I want to be enlightened!

Questioner: “I want what you wanted”.

Adyashanti: “What did I want?

Questioner: “You wanted to become enlightened.”

Adyashanti: “I wanted to become enlightened. Ok. It didn’t work outEnlightenment becomes enlightened. The me, the little guy, little Steven Larry Gray, that meditated in his parent’s backyard for hours and hours a day, every single day, in the morning and the evening, and did nothing but do the good Buddhist thing, diligently, terribly, terribly disciplined, he didn’t get enlightened. He never made it. He never crossed the river of nirvana, it never happened to him.

I got so exhausted psychically, internally, emotionally, spiritually that I couldn’t keep it up anymore. And i had to see the truth. I was willing to see the truth only because I was exhausted. I can’t do it. And in that “I can’t do it,” and not as a spiritual strategy, emptiness woke up out of the seeker. The seeker didn’t wake up. Consciousness woke up from the seeker, from the personality, from the “me” that was trying so hard."

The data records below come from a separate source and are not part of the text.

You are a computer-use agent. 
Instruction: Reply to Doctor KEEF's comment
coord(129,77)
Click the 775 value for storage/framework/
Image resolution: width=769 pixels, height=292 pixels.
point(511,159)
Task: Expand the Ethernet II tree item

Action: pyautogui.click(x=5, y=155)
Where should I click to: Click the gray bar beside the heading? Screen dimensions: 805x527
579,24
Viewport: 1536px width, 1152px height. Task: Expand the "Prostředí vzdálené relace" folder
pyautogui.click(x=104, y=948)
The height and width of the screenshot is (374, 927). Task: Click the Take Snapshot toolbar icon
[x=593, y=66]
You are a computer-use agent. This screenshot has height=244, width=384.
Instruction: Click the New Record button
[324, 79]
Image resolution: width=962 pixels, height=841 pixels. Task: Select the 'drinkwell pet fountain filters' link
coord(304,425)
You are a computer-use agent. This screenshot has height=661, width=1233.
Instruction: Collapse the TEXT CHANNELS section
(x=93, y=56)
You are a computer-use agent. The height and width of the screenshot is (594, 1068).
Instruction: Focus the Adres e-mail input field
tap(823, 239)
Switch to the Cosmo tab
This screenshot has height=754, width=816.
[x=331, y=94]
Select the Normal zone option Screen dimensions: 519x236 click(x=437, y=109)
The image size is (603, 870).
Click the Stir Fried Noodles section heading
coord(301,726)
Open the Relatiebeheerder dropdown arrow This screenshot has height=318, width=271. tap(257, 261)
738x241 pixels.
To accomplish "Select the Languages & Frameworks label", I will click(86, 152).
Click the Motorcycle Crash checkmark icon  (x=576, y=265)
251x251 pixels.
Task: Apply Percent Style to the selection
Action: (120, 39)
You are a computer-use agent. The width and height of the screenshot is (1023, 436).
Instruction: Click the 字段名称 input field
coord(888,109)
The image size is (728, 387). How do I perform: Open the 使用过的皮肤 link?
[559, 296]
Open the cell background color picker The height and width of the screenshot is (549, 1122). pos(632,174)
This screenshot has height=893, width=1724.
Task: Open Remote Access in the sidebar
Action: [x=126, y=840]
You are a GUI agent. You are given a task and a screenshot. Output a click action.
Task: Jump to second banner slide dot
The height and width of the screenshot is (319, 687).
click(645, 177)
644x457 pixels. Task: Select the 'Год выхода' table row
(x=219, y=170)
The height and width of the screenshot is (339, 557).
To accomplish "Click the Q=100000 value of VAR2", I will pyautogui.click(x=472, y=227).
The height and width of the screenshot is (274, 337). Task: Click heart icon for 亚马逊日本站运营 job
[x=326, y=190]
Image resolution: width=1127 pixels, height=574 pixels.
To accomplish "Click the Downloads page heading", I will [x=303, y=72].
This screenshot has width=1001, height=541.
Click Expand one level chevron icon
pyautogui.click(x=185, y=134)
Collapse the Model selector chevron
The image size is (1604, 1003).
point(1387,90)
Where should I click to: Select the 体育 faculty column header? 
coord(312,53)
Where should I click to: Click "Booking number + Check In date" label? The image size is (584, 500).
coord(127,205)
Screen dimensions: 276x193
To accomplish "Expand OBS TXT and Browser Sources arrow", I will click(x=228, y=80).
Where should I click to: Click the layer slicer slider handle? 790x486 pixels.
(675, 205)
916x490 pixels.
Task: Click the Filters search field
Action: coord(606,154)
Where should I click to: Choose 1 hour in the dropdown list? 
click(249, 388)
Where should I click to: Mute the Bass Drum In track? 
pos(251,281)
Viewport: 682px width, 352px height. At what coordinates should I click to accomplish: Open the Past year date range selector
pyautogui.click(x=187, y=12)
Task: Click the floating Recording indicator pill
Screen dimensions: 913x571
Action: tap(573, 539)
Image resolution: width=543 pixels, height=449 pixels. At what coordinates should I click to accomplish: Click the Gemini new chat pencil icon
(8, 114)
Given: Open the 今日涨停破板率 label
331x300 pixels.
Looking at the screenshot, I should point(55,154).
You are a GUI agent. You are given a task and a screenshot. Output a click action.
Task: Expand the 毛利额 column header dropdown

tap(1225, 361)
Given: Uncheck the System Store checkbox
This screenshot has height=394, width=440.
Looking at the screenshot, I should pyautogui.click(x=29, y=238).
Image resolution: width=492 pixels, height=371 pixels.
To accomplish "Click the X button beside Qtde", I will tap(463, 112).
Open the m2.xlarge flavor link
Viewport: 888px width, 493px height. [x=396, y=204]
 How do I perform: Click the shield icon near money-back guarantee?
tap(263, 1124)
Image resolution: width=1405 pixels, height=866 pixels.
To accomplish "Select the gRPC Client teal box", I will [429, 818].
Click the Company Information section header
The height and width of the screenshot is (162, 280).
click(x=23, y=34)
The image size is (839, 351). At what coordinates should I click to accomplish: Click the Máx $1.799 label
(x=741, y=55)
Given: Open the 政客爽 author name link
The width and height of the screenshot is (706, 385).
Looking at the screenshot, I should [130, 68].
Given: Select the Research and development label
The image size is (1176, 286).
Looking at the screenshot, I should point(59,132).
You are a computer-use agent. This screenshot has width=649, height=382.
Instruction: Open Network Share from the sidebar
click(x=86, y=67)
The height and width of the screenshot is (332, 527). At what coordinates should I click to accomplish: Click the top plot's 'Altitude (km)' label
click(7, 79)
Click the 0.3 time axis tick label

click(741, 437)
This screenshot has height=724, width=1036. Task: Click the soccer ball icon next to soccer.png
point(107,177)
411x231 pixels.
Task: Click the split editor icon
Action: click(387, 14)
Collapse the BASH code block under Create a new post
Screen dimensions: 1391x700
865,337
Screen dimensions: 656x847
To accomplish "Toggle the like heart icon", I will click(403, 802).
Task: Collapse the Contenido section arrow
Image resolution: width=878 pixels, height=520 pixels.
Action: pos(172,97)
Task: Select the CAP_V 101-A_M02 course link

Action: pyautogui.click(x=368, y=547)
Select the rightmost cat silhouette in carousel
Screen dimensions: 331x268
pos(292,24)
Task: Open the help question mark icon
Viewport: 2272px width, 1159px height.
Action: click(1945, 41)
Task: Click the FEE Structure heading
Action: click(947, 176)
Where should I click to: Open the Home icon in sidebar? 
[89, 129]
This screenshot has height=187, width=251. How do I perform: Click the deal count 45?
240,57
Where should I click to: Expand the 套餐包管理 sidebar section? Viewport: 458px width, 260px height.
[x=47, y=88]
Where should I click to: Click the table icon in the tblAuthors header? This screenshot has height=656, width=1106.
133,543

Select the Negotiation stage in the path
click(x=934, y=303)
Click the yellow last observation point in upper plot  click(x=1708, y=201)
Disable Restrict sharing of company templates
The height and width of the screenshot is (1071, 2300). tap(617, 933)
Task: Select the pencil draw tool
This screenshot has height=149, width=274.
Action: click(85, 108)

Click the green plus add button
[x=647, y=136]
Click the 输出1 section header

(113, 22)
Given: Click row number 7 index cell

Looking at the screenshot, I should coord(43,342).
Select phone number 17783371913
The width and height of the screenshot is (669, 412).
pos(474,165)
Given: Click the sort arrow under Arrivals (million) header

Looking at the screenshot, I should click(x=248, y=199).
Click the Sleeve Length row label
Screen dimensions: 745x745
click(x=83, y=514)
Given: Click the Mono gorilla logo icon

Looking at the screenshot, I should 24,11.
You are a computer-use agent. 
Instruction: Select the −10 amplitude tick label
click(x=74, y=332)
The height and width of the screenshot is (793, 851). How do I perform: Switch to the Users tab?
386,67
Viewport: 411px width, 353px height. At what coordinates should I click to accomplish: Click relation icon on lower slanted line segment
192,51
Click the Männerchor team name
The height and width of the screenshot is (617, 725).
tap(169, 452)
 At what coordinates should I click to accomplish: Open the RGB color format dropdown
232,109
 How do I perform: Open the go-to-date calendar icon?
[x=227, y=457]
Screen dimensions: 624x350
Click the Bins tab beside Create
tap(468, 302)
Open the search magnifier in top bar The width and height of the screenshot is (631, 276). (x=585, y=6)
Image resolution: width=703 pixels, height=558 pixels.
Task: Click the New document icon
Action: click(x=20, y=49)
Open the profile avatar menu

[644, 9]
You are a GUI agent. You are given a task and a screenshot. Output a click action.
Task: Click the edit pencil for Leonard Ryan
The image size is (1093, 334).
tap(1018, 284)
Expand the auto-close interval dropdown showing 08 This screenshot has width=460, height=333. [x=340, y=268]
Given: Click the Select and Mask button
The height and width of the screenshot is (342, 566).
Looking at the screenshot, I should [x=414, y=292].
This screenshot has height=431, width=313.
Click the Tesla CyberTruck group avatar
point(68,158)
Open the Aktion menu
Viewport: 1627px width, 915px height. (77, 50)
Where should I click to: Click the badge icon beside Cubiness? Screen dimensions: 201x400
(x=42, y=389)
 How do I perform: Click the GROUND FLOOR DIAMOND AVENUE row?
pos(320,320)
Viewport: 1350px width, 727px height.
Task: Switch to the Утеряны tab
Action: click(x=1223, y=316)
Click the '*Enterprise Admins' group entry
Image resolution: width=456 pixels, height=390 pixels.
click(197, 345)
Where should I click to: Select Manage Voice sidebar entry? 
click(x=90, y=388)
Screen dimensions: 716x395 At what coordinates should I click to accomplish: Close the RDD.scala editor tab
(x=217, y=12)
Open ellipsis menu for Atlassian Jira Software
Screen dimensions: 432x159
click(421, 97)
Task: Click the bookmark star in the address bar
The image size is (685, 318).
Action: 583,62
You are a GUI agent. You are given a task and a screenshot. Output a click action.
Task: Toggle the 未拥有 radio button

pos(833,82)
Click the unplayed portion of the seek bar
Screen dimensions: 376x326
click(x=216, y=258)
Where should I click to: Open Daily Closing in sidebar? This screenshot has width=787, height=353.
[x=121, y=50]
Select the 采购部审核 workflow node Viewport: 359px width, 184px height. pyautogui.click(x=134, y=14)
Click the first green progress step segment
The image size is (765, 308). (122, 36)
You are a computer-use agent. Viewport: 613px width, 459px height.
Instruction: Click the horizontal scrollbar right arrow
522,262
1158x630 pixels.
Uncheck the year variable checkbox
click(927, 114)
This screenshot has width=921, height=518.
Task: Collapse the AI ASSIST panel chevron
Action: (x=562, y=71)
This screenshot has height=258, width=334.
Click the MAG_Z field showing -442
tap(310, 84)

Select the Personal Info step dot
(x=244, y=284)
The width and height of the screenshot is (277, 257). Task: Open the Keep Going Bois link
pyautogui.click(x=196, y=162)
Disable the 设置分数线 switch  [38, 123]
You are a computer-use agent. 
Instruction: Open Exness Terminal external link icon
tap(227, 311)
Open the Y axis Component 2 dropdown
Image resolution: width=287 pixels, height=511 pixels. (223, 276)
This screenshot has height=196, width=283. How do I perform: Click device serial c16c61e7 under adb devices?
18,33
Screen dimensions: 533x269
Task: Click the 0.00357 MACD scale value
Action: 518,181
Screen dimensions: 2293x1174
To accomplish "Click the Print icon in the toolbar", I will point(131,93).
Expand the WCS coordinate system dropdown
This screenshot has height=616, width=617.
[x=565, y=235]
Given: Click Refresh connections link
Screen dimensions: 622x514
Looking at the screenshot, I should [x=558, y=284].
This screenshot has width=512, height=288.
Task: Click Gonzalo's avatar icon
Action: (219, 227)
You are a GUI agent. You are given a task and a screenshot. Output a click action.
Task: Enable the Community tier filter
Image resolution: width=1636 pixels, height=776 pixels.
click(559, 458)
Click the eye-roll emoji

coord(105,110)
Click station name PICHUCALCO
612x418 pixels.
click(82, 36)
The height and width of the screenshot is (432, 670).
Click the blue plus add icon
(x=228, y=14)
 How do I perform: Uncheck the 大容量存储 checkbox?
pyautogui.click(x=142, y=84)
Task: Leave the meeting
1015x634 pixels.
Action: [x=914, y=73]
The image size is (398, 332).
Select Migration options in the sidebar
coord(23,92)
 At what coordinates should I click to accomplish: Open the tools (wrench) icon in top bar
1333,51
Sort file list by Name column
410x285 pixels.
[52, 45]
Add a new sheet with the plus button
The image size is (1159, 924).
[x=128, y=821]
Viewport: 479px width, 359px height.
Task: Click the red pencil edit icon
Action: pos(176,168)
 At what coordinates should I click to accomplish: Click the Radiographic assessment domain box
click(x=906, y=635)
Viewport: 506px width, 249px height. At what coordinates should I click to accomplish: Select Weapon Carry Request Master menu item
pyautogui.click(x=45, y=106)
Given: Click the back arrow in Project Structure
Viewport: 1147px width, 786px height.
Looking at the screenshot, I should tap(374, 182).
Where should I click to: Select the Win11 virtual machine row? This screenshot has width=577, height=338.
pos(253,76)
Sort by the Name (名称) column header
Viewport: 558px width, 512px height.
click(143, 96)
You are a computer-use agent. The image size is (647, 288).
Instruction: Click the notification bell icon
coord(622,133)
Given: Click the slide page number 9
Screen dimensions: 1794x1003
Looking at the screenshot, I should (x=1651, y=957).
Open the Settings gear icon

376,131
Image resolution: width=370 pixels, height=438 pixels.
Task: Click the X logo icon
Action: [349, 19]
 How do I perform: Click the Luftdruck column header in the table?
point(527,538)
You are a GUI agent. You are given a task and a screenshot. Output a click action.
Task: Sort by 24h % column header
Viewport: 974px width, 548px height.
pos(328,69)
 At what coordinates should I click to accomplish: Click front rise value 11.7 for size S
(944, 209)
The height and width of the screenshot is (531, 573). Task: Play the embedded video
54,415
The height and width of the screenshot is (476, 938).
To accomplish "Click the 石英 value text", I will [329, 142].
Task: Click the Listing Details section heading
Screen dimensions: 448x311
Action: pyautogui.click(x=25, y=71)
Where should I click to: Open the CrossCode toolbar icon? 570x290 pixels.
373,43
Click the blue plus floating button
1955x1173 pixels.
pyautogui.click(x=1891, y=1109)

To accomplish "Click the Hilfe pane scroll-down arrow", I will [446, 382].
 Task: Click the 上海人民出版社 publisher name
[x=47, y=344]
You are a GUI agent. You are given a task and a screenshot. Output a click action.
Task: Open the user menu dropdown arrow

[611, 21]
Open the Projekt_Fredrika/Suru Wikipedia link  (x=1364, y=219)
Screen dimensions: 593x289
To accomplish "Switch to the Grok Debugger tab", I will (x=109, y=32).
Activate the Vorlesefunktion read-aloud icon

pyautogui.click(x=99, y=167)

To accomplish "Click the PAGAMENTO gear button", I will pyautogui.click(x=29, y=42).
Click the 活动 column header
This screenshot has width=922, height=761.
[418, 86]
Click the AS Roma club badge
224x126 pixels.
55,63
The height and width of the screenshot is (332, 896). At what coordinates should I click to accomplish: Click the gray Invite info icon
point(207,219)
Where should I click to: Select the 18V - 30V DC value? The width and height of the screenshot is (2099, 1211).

The state that so many seekers are after is a feeling. It’s an insight too, but this insight only becomes relevant when our ‘I’-identity knocks on our door again. It’s not an insight gained for life. It’s situation-specific. Communicating this insight is meaningless, what matters is to transfer this feeling of serenity, love and fulfillment moment by moment. When we say, “I want to be enlightened”, we first have to take away the want—the quest—then the ‘I’-identification and all that remains is enlightenment. Zoom in the here and now and be One with life. Go inside and be One with stillness. Leave everything else up to Consciousness. She is always near-by.